Interaction among Skeletal Muscle Metabolic Energy Systems during Intense Exercise

1Health and Exercise Science Research Laboratory, School of Science, University of the West of Scotland, Hamilton Campus, Almada Street, Hamilton ML3 0JB, UK
2School of Human Movement Studies, Charles Sturt University, Bathurst, NSW 2795, Australia

Received 15 July 2010; Revised 5 October 2010; Accepted 7 October 2010

Academic Editor: Michael M. Müller

Copyright © 2010 Julien S. Baker et al. This is an open access article distributed under the Creative Commons Attribution License, which permits unrestricted use, distribution, and reproduction in any medium, provided the original work is properly cited.

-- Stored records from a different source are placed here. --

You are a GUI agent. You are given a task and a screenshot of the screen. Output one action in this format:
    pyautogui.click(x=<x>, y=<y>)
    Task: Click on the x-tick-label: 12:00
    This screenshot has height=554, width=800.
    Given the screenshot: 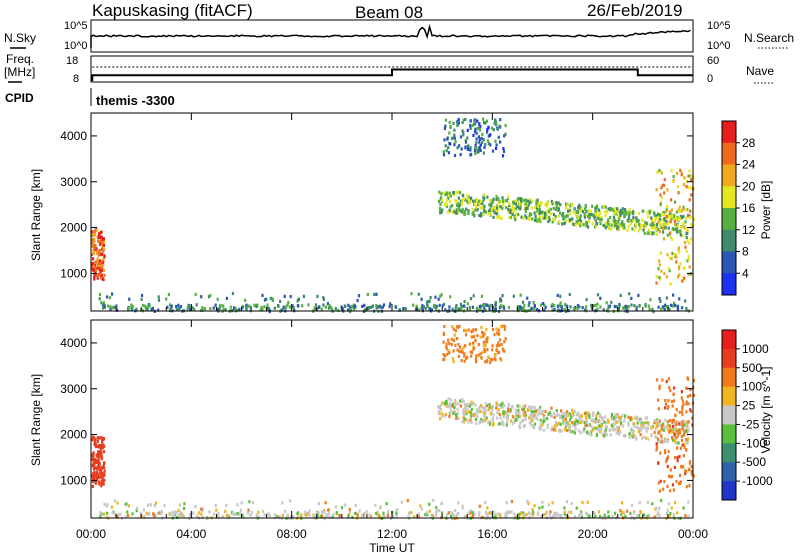 What is the action you would take?
    pyautogui.click(x=392, y=534)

High-intensity exercise can result in up to a 1,000-fold increase in the rate of ATP demand compared to that at rest (Newsholme et al., 1983). To sustain muscle contraction, ATP needs to be regenerated at a rate complementary to ATP demand. Three energy systems function to replenish ATP in muscle: (1) Phosphagen, (2) Glycolytic, and (3) Mitochondrial Respiration. The three systems differ in the substrates used, products, maximal rate of ATP regeneration, capacity of ATP regeneration, and their associated contributions to fatigue. In this exercise context, fatigue is best defined as a decreasing force production during muscle contraction despite constant or increasing effort. The replenishment of ATP during intense exercise is the result of a coordinated metabolic response in which all energy systems contribute to different degrees based on an interaction between the intensity and duration of the exercise, and consequently the proportional contribution of the different skeletal muscle motor units. Such relative contributions also determine to a large extent the involvement of specific metabolic and central nervous system events that contribute to fatigue. The purpose of this paper is to provide a contemporary explanation of the muscle metabolic response to different exercise intensities and durations, with emphasis given to recent improvements in understanding and research methodology.